Abstract Algebra: Galois Theory construction for a polynomial HELP?

• I've basically constructed the automorphisms for f(x) = (x^2 - 2)(x^2 - 3), however I need to find the Galois group. Does anyone know how to do this? I turned in my work to the professor but I wasn't sure if my solution is complete. I have the following mapping: sqrt(2) - > -sqrt(2) sqrt(3) -> sqrt(3) sqrt(2) - > sqrt(2) sqrt(3) -> sqrt(3) sqrt(2) -> -sqrt(2) sqrt(3) -> -sqrt(3) sqrt(2) -> sqrt(2) sqrt(3) -> -sqrt(3) My question is, how do I verify that each of them are bijections? There are 4!=24 possible ways but only 4 of them are automorphic functions. What are all the subfields generated by the Galois group? I'm also have a tough time understanding how a root from a splitting field maps to a splitting field.

• Answer:

  Since both Q(√2) and Q(√3) are subfields of Q(√2, √3), the automorphisms of Q(√2, √3) restricted to either of these subfields must restrict to the automorphisms of the two subfields. Since the automorphisms of Q(√2) and Q(√3) are defined by √2 → ±√2, and √3 → ±√3, respectively (and then extend Q-linearly), this forces the automorphisms of Q(√2, √3) to be one of the following: (i) √2 → √2, √3 → √3 (ii) √2 → -√2, √3 → √3 (iii) √2 → √2, √3 → -√3 (iv) √2 → -√2, √3 → -√3 I'll verify that (iv) yields a bijection (the others are done similarly). First of all, any element in Q(√2, √3) can be written (uniquely) in the form a + b√2 + c√3 + d√6 for some a, b, c, d in Q. So, the automorphism "F" in (iii) is written more explicitly as F(a + b√2 + c√3 + d√6) = a - b√2 - c√3 + d√6. (Note that since √2 → -√2, √3 → -√3, we have √6 = √2 * √3 → -√2 * -√3 = √6.) F is onto: Given w + x√2 + y√3 + z√6 in Q(√2, √3): w - x√2 - y√3 + z√6 is in Q(√2, √3), and F(w - x√2 - y√3 + z√6) = w + x√2 + y√3 + z√6. F is 1-1: ker F = {a + b√2 + c√3 + d√6 in Q(√2, √3): F(a + b√2 + c√3 + d√6) = 0} ........= {a - b√2 - c√3 + d√6 = 0} ........= {0}, since {1, √2, √3, √6} is a basis for Q(√2, √3). ------------------ For the second question, I inadvertently answered much of this already.
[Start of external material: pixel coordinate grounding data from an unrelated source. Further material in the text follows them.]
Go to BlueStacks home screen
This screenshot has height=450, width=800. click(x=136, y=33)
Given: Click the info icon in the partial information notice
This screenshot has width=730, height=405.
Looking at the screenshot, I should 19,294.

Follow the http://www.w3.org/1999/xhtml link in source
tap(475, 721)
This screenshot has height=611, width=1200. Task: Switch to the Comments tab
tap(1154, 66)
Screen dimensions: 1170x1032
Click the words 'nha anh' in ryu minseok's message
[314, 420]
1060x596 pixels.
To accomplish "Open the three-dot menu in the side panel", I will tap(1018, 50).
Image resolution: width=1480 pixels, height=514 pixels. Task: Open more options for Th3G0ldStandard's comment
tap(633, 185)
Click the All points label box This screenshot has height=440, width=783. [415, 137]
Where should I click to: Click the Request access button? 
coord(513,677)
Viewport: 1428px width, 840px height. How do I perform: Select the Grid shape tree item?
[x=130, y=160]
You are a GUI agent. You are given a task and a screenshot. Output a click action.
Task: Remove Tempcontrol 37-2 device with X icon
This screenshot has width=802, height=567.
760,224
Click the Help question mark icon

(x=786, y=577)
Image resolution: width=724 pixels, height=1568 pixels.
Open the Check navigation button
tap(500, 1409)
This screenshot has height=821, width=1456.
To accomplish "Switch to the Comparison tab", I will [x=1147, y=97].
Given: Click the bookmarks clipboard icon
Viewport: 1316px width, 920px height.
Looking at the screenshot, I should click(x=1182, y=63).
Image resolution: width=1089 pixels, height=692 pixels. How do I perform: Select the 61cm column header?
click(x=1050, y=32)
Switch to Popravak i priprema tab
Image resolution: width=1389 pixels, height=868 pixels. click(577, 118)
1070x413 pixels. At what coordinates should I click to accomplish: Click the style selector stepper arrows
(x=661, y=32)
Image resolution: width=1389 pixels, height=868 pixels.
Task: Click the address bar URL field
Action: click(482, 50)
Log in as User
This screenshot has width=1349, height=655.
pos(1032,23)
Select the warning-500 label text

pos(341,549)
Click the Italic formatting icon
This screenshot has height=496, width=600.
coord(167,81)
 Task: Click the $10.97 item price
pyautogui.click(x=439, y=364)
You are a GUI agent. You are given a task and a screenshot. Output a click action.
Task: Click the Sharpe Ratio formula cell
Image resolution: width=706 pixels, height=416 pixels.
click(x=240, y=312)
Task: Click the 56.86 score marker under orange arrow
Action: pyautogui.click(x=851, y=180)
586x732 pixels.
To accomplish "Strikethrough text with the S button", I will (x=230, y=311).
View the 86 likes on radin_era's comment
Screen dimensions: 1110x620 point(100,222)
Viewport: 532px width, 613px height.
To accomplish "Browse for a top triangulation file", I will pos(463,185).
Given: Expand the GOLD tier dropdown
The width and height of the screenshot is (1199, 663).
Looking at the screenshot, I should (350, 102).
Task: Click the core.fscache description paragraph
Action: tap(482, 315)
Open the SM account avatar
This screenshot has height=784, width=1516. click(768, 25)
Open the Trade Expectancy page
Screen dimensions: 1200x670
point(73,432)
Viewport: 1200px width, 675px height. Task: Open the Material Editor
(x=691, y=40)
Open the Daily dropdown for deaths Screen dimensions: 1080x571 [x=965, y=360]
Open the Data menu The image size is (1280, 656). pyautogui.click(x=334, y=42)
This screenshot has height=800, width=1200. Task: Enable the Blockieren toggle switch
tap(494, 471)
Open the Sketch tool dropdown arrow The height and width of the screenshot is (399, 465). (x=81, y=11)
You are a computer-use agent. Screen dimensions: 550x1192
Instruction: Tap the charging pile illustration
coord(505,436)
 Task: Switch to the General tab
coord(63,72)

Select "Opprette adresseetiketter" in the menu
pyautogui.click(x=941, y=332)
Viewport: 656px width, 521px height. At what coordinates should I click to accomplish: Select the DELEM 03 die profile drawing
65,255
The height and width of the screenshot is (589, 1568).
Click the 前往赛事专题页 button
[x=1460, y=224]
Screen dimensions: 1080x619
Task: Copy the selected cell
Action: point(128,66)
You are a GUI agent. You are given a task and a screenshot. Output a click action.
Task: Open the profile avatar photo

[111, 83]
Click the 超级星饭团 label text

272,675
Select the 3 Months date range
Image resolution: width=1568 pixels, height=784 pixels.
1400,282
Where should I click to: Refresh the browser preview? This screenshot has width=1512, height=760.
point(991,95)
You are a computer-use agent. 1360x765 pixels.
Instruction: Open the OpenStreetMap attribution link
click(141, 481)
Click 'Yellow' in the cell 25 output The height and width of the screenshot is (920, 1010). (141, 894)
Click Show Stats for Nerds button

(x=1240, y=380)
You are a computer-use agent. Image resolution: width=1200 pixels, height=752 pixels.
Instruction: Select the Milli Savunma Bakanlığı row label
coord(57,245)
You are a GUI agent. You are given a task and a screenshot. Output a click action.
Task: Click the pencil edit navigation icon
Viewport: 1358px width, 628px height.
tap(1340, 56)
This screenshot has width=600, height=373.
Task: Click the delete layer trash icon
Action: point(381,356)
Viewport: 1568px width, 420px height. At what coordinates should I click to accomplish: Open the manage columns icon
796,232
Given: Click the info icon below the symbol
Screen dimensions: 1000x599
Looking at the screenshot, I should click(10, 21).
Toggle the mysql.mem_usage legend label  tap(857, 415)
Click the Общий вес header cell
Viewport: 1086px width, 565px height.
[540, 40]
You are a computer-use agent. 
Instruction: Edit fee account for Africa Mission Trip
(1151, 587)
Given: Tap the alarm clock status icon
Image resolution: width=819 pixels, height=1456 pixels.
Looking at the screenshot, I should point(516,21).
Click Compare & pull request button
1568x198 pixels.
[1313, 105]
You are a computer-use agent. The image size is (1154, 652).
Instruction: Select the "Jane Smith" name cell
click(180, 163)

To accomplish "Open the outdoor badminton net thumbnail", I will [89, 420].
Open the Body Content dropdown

Check that the 4 automorphisms are each of order 2. Hence, it is isomorphic to the Klein 4-Group, whose subgroups are easy to enumerate. Via fixed fields Fix(subgroup of automorphisms): Fix({(i)} = Q Fix({(i), (ii)} = Q(√2) Fix({(i), (iii)} = Q(√3) Fix({(i), (iv)} = Q(√6) Fix({(i), (ii), (iii), (iv)}) = Q(√2, √3). I hope this helps!